Recensione /

Amalia Del Ponte Studio Museo Francesco Messina / Museo del Novecento, Milano

L’intuizione di “Onde lunghe e brevissime”, mostra divisa tra il Museo del Novecento e lo Studio Museo Francesco Messina, non è solo quella di presentare due decadi tanto differenti del lavoro di Amalia Del Ponte, quanto di far convivere due formati ritenuti spesso antitetici e faticosamente accostabili: uno filologico e uno sensoriale.

Nella sezione ospitata dal Museo del Novecento, la curatrice Iolanda Ratti adotta un calibrato approccio storico-critico, recuperando lo studio dell’artista intercorso tra il 1964 e il 1973. Questa prima parte si focalizza sulle ricerche scientifiche e percettive legate alle rifrazioni della luce a contatto con i prismi in plexiglas, i “Tropi”, secondo la fortunata definizione di Vittorio Fagone. Punto di arrivo del percorso è l’opera How do you feel? (1971): il cemento bianco della scultura possiede l’atemporale dignità del marmo, sul quale si rifrange e riverbera la luce filtrata dal plexiglas. La stessa How do you feel? era stata presentata nel 1973 alla XII Biennale Internazionale d’Arte di San Paolo, insieme a Area Percettiva, l’opera ambientale che valse a Del Ponte l’ambito Primo Premio per la Scultura.

La seconda parte della mostra, curata da Eleonora Fiorani presso lo Studio Museo Francesco Messina, espone invece la ricerca di Del Ponte sul suono.

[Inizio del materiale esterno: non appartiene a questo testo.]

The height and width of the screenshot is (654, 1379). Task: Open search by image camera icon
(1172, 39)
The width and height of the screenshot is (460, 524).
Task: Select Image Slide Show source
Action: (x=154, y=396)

Tra il 1985 e il 1995, infatti, l’artista lavora a sculture sonore, i Litofoni, lastre di pietra intonate che vengono poi armonizzate in coreografie e attivate da performers tramite percussori. La sezione si articola quindi attraverso documentazioni video di performance, insieme a disegni e alcuni Litofoni. Il nucleo di questa sezione risiede in Aria della freccia (1994), trittico in pietra di Trani suonato durante la serata inaugurale all’interno di un’inedita performance di Elio Marchesini. Sebbene l’allestimento permanente dello Studio Museo tenti di soffocare un’immersione completa nel dominio del suono, la concitata azione performativa di Marchesini restituisce efficacemente l’instancabile lirismo con cui Del Ponte ha inseguito un equilibrio tra forma e materia, tra scienza e filosofie orientali, tra visibile e sensibile.